Overview
The archive-migration tool migrates job archives from old schema versions to the current schema version. It handles schema changes such as the exclusive → shared field transformation and adds/removes fields as needed.
Features
- Parallel Processing: Uses worker pool for fast migration
- Dry-Run Mode: Preview changes without modifying files
- Safe Transformations: Applies well-defined schema transformations
- Progress Reporting: Shows real-time migration progress
- Error Handling: Continues on individual failures, reports at end
Exclusive → Shared
Converts the old exclusive integer field to the new shared string field:
0 → "multi_user"
1 → "none"
2 → "single_user"
Missing Fields
Adds fields required by current schema:
submitTime: Defaults to startTime if missing
energy: Defaults to 0.0
requestedMemory: Defaults to 0
shared: Defaults to "none" if still missing after transformation
Deprecated Fields
Removes fields no longer in schema:
mem_used_max, flops_any_avg, mem_bw_avg
load_avg, net_bw_avg, net_data_vol_total
file_bw_avg, file_data_vol_total
Usage
Build
cd ./tools/archive-migration
go build
Dry Run (Preview Changes)
./archive-migration --archive /path/to/archive --dry-run
Migrate Archive
# IMPORTANT: Backup your archive first!
cp -r /path/to/archive /path/to/archive-backup
# Run migration
./archive-migration --archive /path/to/archive
Command-Line Options
--archive <path>: Path to job archive (required)
--dry-run: Preview changes without modifying files
--workers <n>: Number of parallel workers (default: 4)
--loglevel <level>: Logging level: debug, info, warn, err, fatal, crit (default: info)
--logdate: Add timestamps to log messages
Examples
# Preview what would change
./archive-migration --archive ./var/job-archive --dry-run
# Migrate with verbose logging
./archive-migration --archive ./var/job-archive --loglevel debug
# Migrate with 8 workers for faster processing
./archive-migration --archive ./var/job-archive --workers 8
Safety
[!CAUTION]
Always backup your archive before running migration!
The tool modifies meta.json files in place.
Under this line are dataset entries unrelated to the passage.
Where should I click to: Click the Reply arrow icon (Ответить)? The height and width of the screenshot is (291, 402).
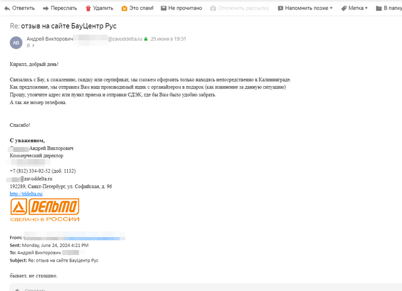coord(6,9)
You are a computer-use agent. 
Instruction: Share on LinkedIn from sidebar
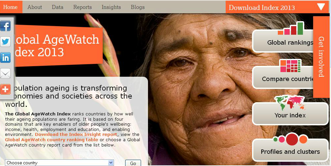coord(5,58)
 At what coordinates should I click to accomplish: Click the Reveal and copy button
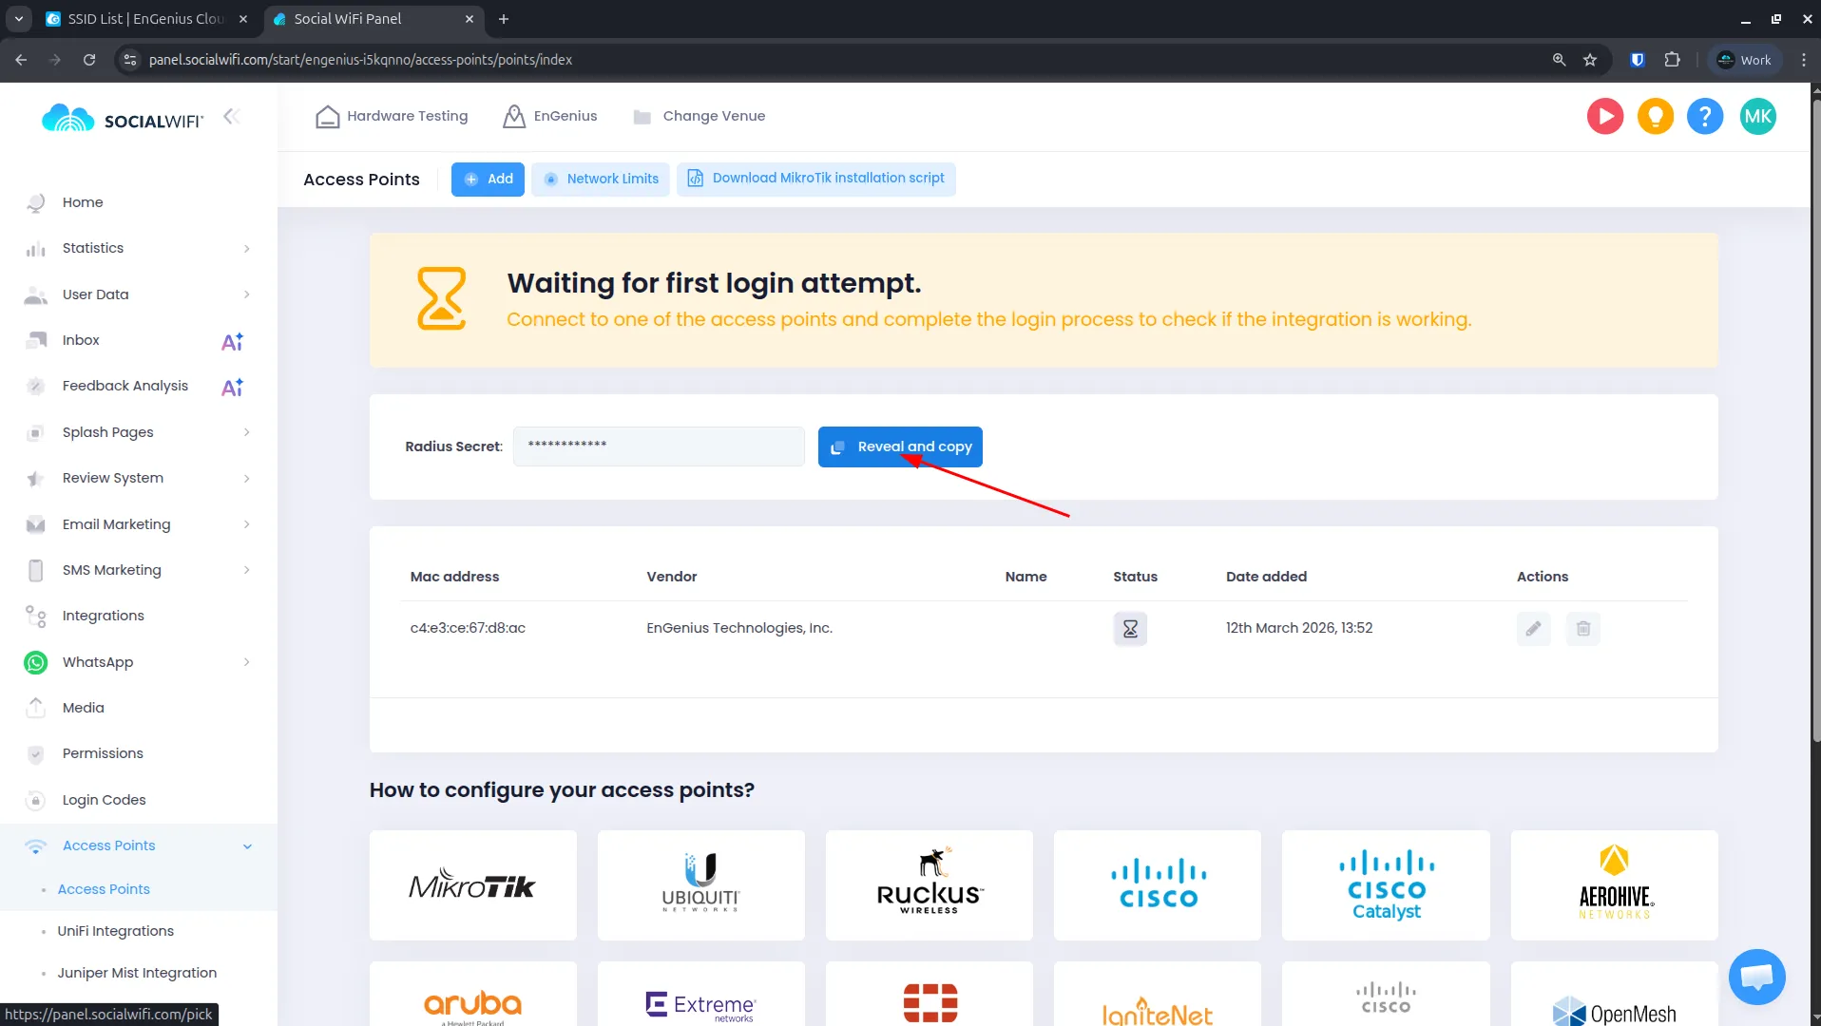[x=900, y=447]
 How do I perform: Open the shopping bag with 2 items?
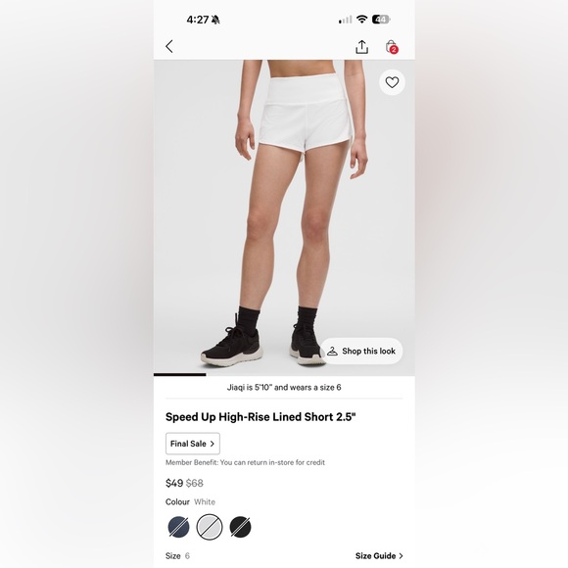[392, 47]
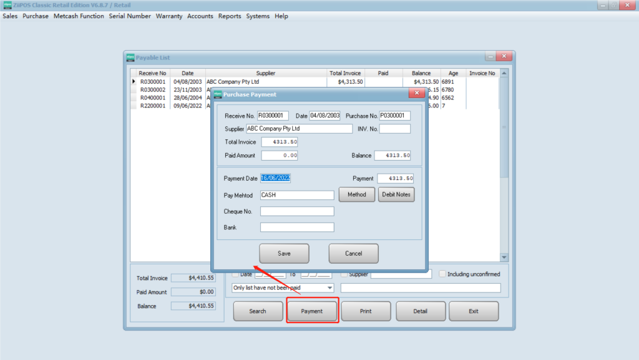Click the Method button
639x360 pixels.
tap(357, 194)
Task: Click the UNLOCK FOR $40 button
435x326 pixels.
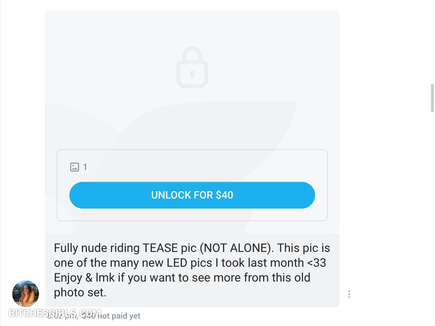Action: coord(192,195)
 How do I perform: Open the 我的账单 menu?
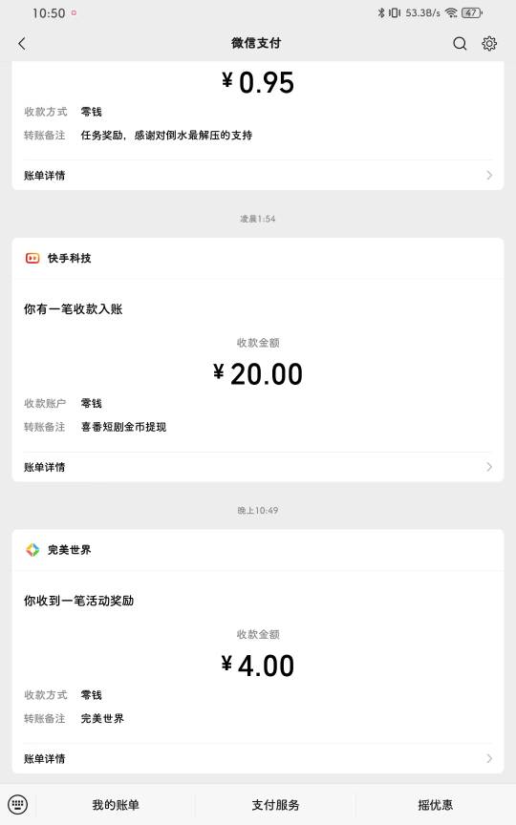tap(116, 805)
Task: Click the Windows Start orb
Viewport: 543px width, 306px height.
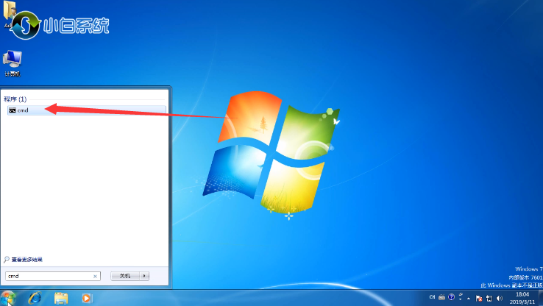Action: pos(10,297)
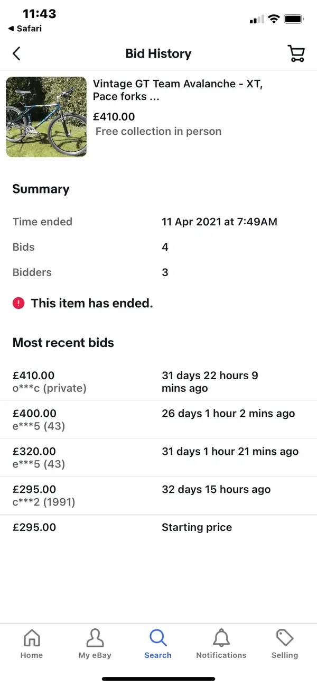Select the £400.00 bid by e***5
The height and width of the screenshot is (687, 317).
[x=159, y=420]
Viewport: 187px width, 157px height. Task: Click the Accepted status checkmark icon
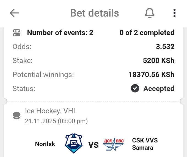pos(135,88)
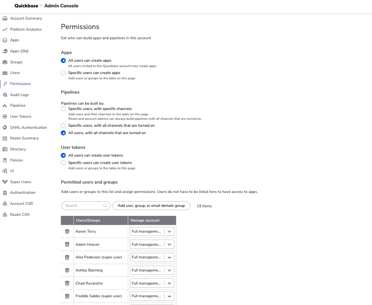The height and width of the screenshot is (305, 372).
Task: Click the Pipelines sidebar icon
Action: [5, 105]
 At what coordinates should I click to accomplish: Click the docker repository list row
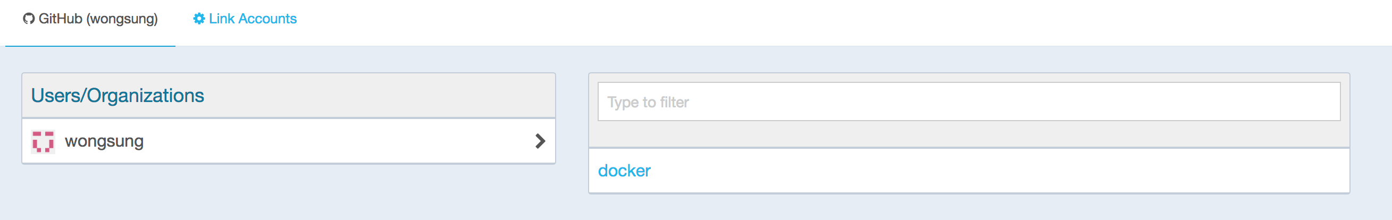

While transformations are designed to be safe, unexpected issues could occur. Follow these safety practices:
- Always run with
--dry-run first to preview changes
- Backup your archive before migration
- Test on a copy of your archive first
- Verify results after migration
Verification
After migration, verify the archive:
# Use archive-manager to check the archive
cd ../archive-manager
./archive-manager -s /path/to/migrated-archive
# Or validate specific jobs
./archive-manager -s /path/to/migrated-archive --validate
Troubleshooting
Migration Failures
If individual jobs fail to migrate:
- Check the error messages for specific files
- Examine the failing
meta.json files manually
- Fix invalid JSON or unexpected field types
- Re-run migration (already-migrated jobs will be processed again)
For large archives:
- Increase
--workers for more parallelism
- Use
--loglevel warn to reduce log output
- Monitor disk I/O if migration is slow
Technical Details
The migration process:
- Walks archive directory recursively
- Finds all
meta.json files
- Distributes jobs to worker pool
- For each job:
- Reads JSON file
- Applies transformations in order
- Writes back migrated data (if not dry-run)
- Reports statistics and errors
Transformations are idempotent - running migration multiple times is safe (though not recommended for performance).